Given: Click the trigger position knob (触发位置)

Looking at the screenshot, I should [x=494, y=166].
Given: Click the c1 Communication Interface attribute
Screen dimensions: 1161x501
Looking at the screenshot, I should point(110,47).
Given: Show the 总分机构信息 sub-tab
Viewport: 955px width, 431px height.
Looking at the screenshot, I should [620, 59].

• • •

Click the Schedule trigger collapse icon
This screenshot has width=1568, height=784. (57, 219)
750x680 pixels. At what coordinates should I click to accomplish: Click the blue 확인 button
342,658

• • •

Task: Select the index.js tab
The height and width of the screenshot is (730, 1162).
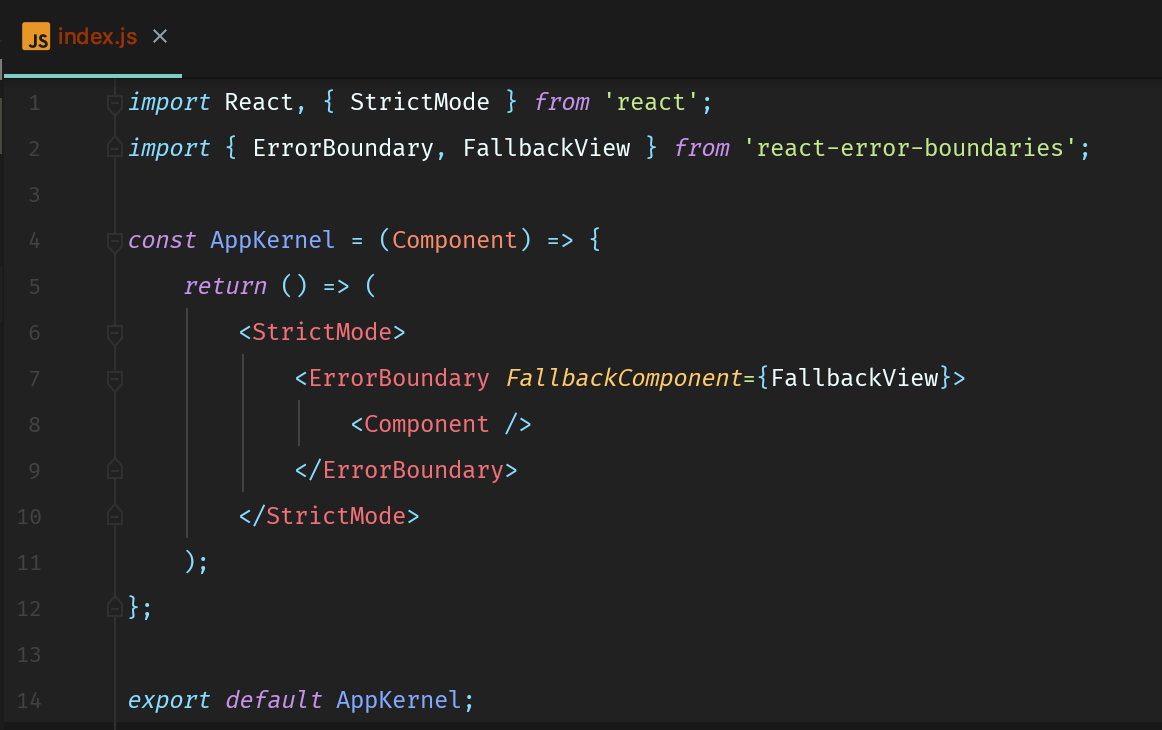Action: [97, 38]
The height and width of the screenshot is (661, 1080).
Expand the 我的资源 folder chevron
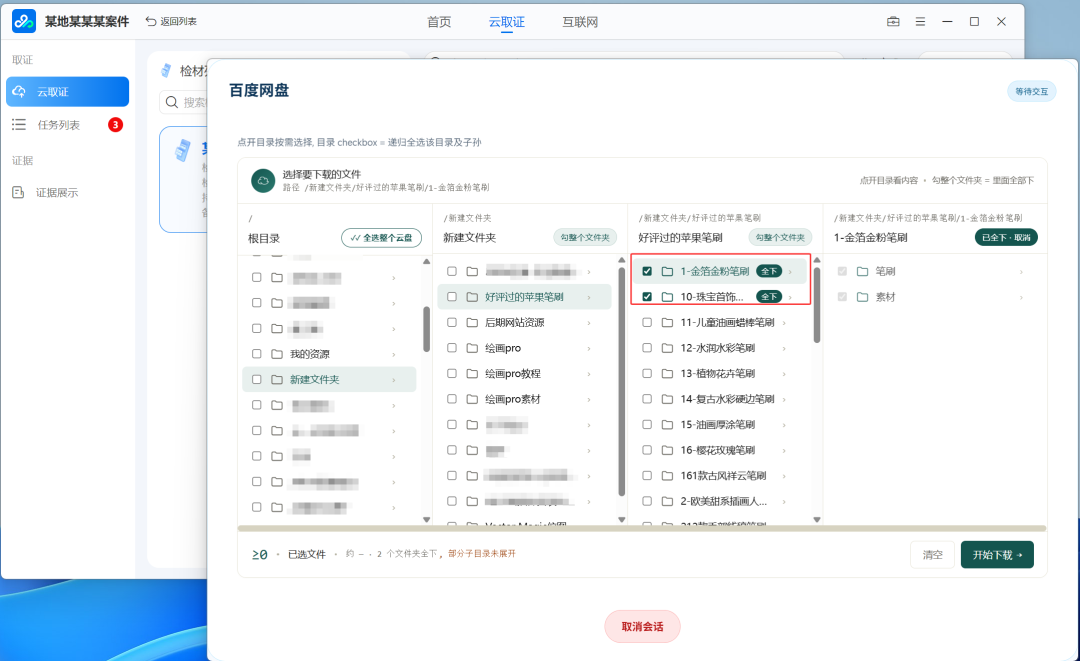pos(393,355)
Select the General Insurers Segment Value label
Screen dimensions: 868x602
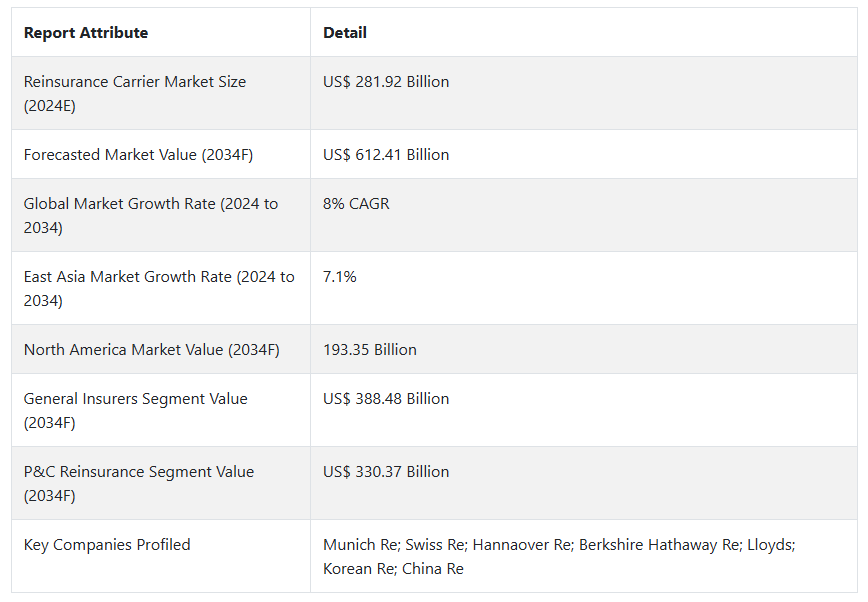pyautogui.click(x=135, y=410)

• • •

TRY IT
Filter the listing by the string "Select"; copy each matching line.

SOLUTION FOR THIS EXERCISE
Task: Select the index.js tab
Select the General Insurers Segment Value label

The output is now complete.